The history of the English landscape garden is one of luxury. Rain is abundant but there’s the opportunity cost of the land, walls of needy hedges, lawns to cut, and sweat. All throughout England, hedges or hedgerows, mark the landscapes. They were also developed as mounds of dirt topped with bushes to act as a barrier between properties and roads.

The protection, or barrier of hedging, is at the root of its definition, and what it’s intended to do. In Spanish, to “hedge” in the financial sense, is to protect against something. These hedges, or derivatives come in the form of options, swaps, forwards, or futures and go back to Hammurabi’s code in ancient Babylon: “If any one owe a debt for a loan, and a storm prostrates the grain, or the harvest fail, or the grain does not grow for lack of water; in that year he need not give his creditor any grain, he washes his debt-tablet in water and pays no rent for the year.”

Today the market for derivatives is measured in multiple trillions.
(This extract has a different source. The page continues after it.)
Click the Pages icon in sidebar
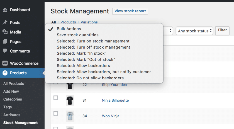(x=5, y=41)
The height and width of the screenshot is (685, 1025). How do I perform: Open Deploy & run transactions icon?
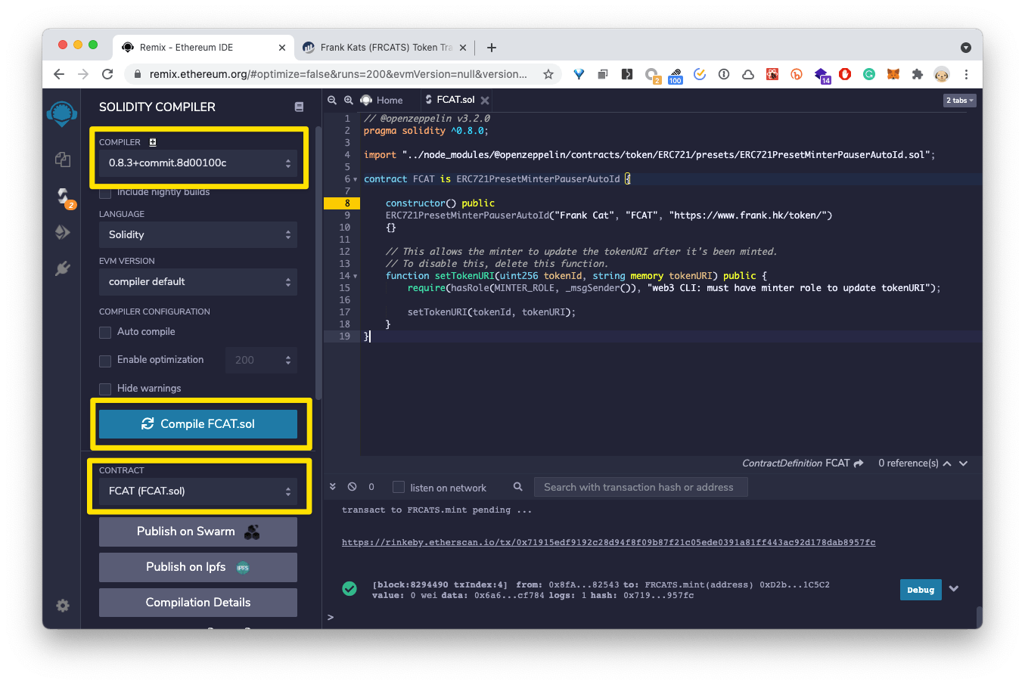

Companies hedge more than ever; just to graze the surface: there are interest rate hedges for fixed-to-variable rate contracts, for commodities like corn where growers lock in a price for this year’s crop, currency for those in Illinois selling a big piece of equipment, paid for in Japanese Yen to a client in Tokyo. Oil companies lock in prices on crude production, mines on the price of copper, ski resorts and weather, banks on interest rates and currencies, airlines on fuel, and politicians through vague promises. Derivatives are also used for speculation and spills over. Go figure. Portfolio insurance uses options to limit movements in stock prices and is often associated with the market crash of 1987. Derivative structures helped grease the mortgage mess of a decade ago.

Global mega-banks predominately use hedges for interest rates and foreign currency swaps. Hedging is big, and meaningful, especially if you imagine it not there. However, by the time everything is shuffled around, the net impact of hedging for banks is +/- approximately 1% of net income (see forms 10-K for Bank of America and JPMorgan Chase if you’re interested in digging).

Airlines often hedge for fuel, which is 25-40% of an airline’s operating costs. Southwest Airlines, famous for its derivative positions, has 70% of its fuel hedged for 2019, and 25% in 2021. This cost them $95M in 2018, or 65 cents per seat flown. Something you likely won’t forget next time you open a bag of peanuts in seat 21C. This allows them to smooth out expenses, better plan cash flows, capital expenditures, and with gains or losses hidden in other comprehensive income.

Oil Refiners hedge oil for price volatility. Marathon Petroleum uses “…a variety of commodity derivative instruments, including futures and options, as part of an overall program to hedge commodity price risk.” This gives a line of site on capital expenditures, revenue, and cash flows.

Hospitals have a relatively bland form of official hedging. HCA, the largest publicly traded hospital system in the US states that: “at December 31, 2018, we had entered into effective interest rate swap agreements, in a total notional amount of $2.5 billion, in order to hedge a portion of our exposure to variable rate interest payments associated with the senior secured credit facilities.” That’s next to $50 billion in revenue and $30 billion in debt.

Some in healthcare are now opening up with new contracting, to hedge against future increases in prices, and to capture arbitrage in prices, often times for the ~50% of healthcare that’s shoppable. While 43% of healthcare spending may be “shoppable”, less than 7% of out-of-pocket is, according to a study by the Health Care Cost Institute. We wonder why more people aren’t more compelled to compare prices for infrequent procedures?

After years of promised cost reductions, employers, the largest purchases of healthcare, are now looking more and more for front door savings (not apps searching for fuzzy engagement), savings that move beyond cost shifting through increased deductibles. One example is the COE model. Centers of Excellence (COEs) provide care, often at $0 to the patient, for negotiated discounts for higher dollar procedures at the best facilities across the country. Walmart is an example of what amounts to a model of medical tourism within the United States. Sometimes surgery is avoided through 2nd opinions, and when done, at 40% discounts. There’s also Sano Surgery, a firm that offers heavily discounted bundled pricing and direct contracting for surgeries and imaging. New brokers are rewriting contracts, renegotiating with healthcare providers, with commission structures aligned with savings and long-term plan costs.

These opportunities to hedge costs will grow. The source of price variation is rather insidious and the guilty are many: regulatory capture, market inefficiencies, misaligned incentives, our poor collective health, lazy benefit design structures, complacent brokers who benefit from price increases, hospitals’ high fixed costs and low bed occupancy (60%) rates, lack of the right skin in the game structure for employees, and the shenanigans in pricing that stems from 2-3x differences in prices paid by payer type (Commercial, Medicare, Medicaid).

Derivatives, in all their varieties, are as old as Babylon. New varieties of these hedges, whether technically classified as derivatives, and sometimes on net free or better, hope to add to the list.